▶ [Trecho do texto]
Ao contrário do que ocorre no âmbito da Organização Judiciária da União, não há, no âmbito dos estados, uma carreira de Ministério Público Militar. Atua nas Auditorias de Justiça Militar estaduais um promotor de justiça estadual, geralmente de última entrância, que exerce as funções atribuídas ao Ministério Público no Código de Processo Penal Militar.
Nos termos do parágrafo único do art. 19 do Dec. Lei 666/67, os militares estaduais sujeitam-se ao foro militar quando cometem crime militar. O art. 125 da Constituição Federal determina que o foro militar estadual é exercido no primeiro grau de jurisdição pelas Auditorias de Justiça militar estaduais, que no caso do Espírito Santo tem organização idêntica às Auditorias Militares federais. Portanto, o órgão judicante se constitui, via de regra, nos Conselhos de Justiça Militar, integrados pelo juiz de direito, togado, e por oficiais militares da Corporação a que pertença o réu.  Mas como é cediço, após a edição da Emenda Constitucional 45/2004 os órgãos judicantes nas Auditorias de Justiça Militar estaduais passaram a ser dois, os Conselhos de Justiça Militar e o juiz singular, com competência determinada de acordo com o bem jurídico lesionado pela conduta do réu.

Registros de localização de palavras e elementos:
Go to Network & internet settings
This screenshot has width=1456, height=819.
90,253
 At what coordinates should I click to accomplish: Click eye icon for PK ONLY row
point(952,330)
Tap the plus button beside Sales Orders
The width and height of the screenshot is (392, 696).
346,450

▶ [O exercício] Transcreva, do texto sobre a Justiça Militar estadual, o trecho que vai de "Ao contrário do" a "Processo Penal Militar.".

▶ [Resultado abaixo]
Ao contrário do que ocorre no âmbito da Organização Judiciária da União, não há, no âmbito dos estados, uma carreira de Ministério Público Militar. Atua nas Auditorias de Justiça Militar estaduais um promotor de justiça estadual, geralmente de última entrância, que exerce as funções atribuídas ao Ministério Público no Código de Processo Penal Militar.